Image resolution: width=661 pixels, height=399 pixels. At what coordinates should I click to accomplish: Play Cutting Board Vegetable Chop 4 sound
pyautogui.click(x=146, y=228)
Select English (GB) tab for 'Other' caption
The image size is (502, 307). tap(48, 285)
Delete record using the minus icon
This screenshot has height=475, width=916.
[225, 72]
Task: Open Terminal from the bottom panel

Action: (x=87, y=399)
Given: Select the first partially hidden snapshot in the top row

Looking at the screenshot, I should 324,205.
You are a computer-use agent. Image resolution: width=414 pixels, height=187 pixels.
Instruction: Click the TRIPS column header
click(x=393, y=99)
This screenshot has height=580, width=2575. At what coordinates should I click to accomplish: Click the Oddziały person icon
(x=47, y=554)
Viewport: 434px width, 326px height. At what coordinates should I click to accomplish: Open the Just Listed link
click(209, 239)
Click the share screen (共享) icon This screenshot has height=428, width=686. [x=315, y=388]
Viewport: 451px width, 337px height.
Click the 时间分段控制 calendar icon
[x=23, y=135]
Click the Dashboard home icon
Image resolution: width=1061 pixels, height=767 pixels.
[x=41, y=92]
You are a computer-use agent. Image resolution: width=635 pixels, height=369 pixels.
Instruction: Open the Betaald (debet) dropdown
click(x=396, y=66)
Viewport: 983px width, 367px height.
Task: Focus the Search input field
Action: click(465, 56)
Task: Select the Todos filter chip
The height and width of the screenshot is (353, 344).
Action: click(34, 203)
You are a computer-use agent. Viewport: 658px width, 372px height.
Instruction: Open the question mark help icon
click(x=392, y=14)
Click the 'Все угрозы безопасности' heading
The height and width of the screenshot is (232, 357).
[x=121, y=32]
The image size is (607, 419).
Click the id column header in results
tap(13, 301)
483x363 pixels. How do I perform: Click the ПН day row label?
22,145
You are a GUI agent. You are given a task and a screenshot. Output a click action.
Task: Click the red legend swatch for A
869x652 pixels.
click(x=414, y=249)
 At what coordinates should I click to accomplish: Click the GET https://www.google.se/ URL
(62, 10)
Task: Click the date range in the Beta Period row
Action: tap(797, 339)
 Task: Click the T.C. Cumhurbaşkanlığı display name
◆ ◆ ◆ ◆ ◆
• _Task requirements_
Copy out, exactly as written, the line that contains "You are a GUI" along with every line that comes after it in the material above, and nothing else.

• _Output of the task_
You are a GUI agent. You are given a task and a screenshot. Output a click action.
Task: Click the red legend swatch for A
869x652 pixels.
click(x=414, y=249)
 At what coordinates should I click to accomplish: Click the GET https://www.google.se/ URL
(62, 10)
Task: Click the date range in the Beta Period row
Action: tap(797, 339)
 Task: Click the T.C. Cumhurbaşkanlığı display name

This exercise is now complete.